→ PROBLEM STATEMENT: Reproduce the portion of the LNBR research overview that starts with "Enzymology & Protein" and goes on through "on enzyme-catalyzed reactions.", word for word.
======== EXCERPTED PASSAGE
For the production of biorenewables, one needs to first deconstruct biomass into its building blocks and then convert them into molecules of high added value and intermediates. At LNBR, we cover all the scientific aspects in this productive chain from biotech solutions to boost agriculture, development of enzymes and microorganisms for biorefinery, process scaling up, to sustainability issues. The heart of our strategy is on the detailed atomic and molecular understanding of these systems using thermodynamic approaches, electron microscopy and ultimately synchrotron radiation.

There are four main thrusts: (i) Genetic Engineering – editing bacteria, yeasts and fungi to rewire, activate and shutdown metabolic pathways or to assimilate information (genes) from other microorganisms or proteins, enabling new functions (such as consuming more than one kind of sugar); (ii) Protein Design –  redesign specific parts of proteins or rationally build synthetic chimeric proteins, for example, to improve the efficiency of bioprocesses or to make compatible with the extreme industrial conditions; (iii) Omic Sciences – genome, transcriptome and proteome research dedicated to the elucidation of molecular pathways in bacteria, yeasts, and fungi and in microbial communities; and (iv) Simulation and Modeling – integrated assessment of socioeconomic and environmental impact for biorefineries and monitoring of natural resources associated with biomass production.

Research Areas

Enzymology & Protein Engineering

Enzymes play fundamental roles in Biotechnology as components of industrial processes or as final products. The valorization of agro-industrial residues from their depolymerization to conversion to added-value products heavily relies on enzyme-catalyzed reactions.

Biotechnology for Agriculture

Biotechnology for agriculture is a powerful tool to increase crop yields and reduce environmental impacts, thus contributing for a more sustainable manufacturing of biorenewables.

Microbial Platforms

Microbial platforms are core components in any biorefinery, driving the conversion of agro-industrial residues into added-value molecules and advanced biofuels. The use of these biological factories can be extended to agriculture and other biotechnological applications such as substituents of chemicals and tailoring microbiomes.

Integrative Omics

Omics approaches along with bioinformatics are workhorses in driving the discovery and redesign of metabolic pathways and novel enzymes aiming industrial applications. It allows to systematically access the genomic, transcriptomic, proteomic and metabolic information from single cells to large and complex communities, unleashing the biochemical potential of unculturable microbes to serve as tools in Biotechnology.

Sustainable Chemistry

Conversion of lignocellulosic biomass into biorenewables is done by multi-step pathways integrating physical-chemical and biotechnological processes that jointly define the biorenewable products as well as the competitiveness of the conversion pathway. The principles of sustainable chemistry provide guidelines for choosing the initial process steps aiming at efficient and benign designs for the novel industries of the bioeconomy.
================
======== PROVIDED DATA
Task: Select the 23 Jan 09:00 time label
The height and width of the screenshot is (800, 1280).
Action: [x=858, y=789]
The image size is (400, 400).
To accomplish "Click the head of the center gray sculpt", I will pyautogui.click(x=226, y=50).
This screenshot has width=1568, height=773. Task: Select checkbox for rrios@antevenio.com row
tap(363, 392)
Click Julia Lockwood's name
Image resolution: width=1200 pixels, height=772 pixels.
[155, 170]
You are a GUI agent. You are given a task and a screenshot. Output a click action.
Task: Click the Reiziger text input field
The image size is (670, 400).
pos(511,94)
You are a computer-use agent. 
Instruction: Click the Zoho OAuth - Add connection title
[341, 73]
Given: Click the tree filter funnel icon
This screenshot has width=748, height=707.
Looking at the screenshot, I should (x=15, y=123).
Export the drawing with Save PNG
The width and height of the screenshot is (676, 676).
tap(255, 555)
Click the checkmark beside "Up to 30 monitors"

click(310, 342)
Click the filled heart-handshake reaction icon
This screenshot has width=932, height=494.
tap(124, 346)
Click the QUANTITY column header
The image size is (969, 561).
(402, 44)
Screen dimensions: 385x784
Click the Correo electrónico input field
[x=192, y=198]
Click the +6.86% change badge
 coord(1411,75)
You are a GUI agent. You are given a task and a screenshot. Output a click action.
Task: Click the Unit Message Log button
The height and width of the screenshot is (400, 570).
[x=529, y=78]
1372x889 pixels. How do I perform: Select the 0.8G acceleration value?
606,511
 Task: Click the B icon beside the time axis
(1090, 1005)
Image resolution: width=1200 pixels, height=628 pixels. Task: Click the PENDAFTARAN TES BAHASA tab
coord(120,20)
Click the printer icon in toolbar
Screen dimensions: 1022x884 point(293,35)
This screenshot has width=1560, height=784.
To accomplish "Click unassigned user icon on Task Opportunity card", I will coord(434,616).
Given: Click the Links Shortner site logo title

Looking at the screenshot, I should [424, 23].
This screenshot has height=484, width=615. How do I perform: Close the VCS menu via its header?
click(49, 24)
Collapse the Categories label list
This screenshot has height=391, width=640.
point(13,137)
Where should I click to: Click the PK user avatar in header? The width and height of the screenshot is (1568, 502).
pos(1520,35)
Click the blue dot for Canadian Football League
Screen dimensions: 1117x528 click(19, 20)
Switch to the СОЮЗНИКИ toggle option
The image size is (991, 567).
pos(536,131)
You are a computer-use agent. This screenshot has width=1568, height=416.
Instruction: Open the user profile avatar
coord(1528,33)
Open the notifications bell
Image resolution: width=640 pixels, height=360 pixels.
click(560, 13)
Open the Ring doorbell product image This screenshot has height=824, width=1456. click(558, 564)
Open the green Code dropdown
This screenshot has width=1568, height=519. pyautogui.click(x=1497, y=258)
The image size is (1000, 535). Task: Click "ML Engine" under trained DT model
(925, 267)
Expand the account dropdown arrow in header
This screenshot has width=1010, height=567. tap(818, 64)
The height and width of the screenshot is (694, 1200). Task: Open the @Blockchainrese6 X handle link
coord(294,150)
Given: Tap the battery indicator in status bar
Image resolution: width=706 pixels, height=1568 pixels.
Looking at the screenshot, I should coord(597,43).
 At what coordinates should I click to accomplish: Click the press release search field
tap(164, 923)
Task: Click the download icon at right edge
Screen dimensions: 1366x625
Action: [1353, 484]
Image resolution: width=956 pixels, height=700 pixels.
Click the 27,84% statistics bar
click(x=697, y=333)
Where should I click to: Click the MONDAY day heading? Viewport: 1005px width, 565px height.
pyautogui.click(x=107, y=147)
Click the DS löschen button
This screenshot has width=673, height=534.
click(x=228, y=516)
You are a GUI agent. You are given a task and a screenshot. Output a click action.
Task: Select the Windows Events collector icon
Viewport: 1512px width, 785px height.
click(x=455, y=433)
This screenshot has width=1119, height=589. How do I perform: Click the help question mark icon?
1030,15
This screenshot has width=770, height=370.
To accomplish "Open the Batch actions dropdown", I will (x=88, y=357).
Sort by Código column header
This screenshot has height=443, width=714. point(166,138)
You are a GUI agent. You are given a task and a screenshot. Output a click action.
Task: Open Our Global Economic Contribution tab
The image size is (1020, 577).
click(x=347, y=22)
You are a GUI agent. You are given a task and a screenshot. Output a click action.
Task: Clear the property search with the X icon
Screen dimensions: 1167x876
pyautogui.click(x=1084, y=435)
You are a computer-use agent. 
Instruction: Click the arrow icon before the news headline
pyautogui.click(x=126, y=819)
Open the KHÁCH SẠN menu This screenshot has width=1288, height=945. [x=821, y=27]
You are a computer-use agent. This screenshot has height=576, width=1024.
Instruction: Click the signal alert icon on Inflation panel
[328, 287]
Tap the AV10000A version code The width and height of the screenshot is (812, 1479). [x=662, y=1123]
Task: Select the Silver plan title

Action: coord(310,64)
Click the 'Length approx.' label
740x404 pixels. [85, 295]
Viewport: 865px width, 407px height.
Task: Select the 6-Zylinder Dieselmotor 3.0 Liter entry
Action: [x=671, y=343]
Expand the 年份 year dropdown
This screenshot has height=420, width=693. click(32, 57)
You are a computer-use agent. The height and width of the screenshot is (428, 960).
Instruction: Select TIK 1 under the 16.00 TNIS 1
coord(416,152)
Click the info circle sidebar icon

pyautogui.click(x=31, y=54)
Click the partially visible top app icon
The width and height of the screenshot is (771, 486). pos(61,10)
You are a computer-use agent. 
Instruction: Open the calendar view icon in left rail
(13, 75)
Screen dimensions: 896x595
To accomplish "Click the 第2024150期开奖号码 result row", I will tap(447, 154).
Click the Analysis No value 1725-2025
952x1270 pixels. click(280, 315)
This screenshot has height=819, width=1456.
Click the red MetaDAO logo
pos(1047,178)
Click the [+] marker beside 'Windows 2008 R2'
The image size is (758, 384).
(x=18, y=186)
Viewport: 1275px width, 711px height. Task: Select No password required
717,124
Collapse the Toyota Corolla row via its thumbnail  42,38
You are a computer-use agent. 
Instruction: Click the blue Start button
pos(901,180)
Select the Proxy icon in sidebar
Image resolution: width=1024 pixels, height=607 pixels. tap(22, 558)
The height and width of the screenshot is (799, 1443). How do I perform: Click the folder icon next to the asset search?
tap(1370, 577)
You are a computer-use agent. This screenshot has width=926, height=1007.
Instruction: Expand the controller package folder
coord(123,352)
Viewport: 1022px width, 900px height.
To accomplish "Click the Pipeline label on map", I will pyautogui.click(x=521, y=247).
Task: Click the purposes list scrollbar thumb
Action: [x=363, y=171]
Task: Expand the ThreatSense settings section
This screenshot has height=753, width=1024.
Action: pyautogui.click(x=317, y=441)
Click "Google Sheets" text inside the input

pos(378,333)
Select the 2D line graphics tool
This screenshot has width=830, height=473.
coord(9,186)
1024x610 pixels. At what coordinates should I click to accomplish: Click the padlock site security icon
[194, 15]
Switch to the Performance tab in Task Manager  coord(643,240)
================
→ ANSWER BELOW:
Enzymology & Protein Engineering

Enzymes play fundamental roles in Biotechnology as components of industrial processes or as final products. The valorization of agro-industrial residues from their depolymerization to conversion to added-value products heavily relies on enzyme-catalyzed reactions.